При этом остальная часть ее негативного настроя осталась, и Лиле это не нравилось. Особенно та, что касалась нежелания участия в изнуряющих поисках идеального выпускного платья.
Действительно, школу «Кленовый лист» будто захватила дизайнерская лихорадка. Все, буквально все в одиннадцатом классе обсуждали фасоны и ткани, скорость работы портних и последние коллекции именитых дизайнеров.

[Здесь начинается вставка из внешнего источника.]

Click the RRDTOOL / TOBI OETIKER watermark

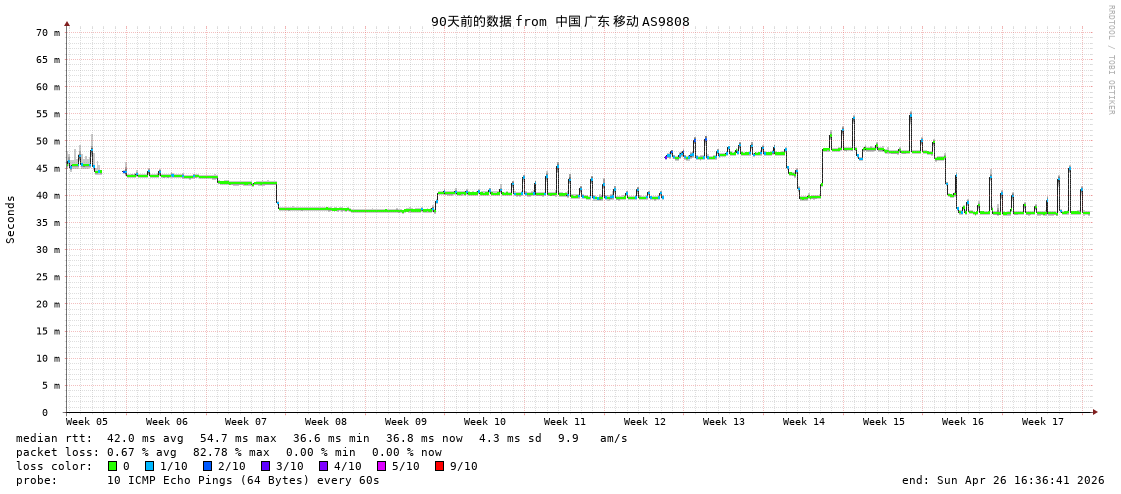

Даже мужской состав их класса, и тот унесся в потоке выбора костюмов. Более того, однажды перед английским Варя едва не стала свидетелем «внутрисемейных» разборок их выпускной мафии: одна часть парней хотела прийти в галстуках, а другая хотела надеть классические смокинги с бабочками. Обе стороны этой галстучно-бабочной войны уже были готовы идти стенка на стенку, и Варя уже думала, что ей придется разнимать горячие головы, как прозвенел звонок и строгая заменяющая учительница приказала всем молча заходить. Конфликт этим не был исчерпан, но был ли достигнут компромисс, Варя не знала: стоило ей спросить об этом Глеба, как в его глазах появлялась глубокая печаль, и он отводил взгляд.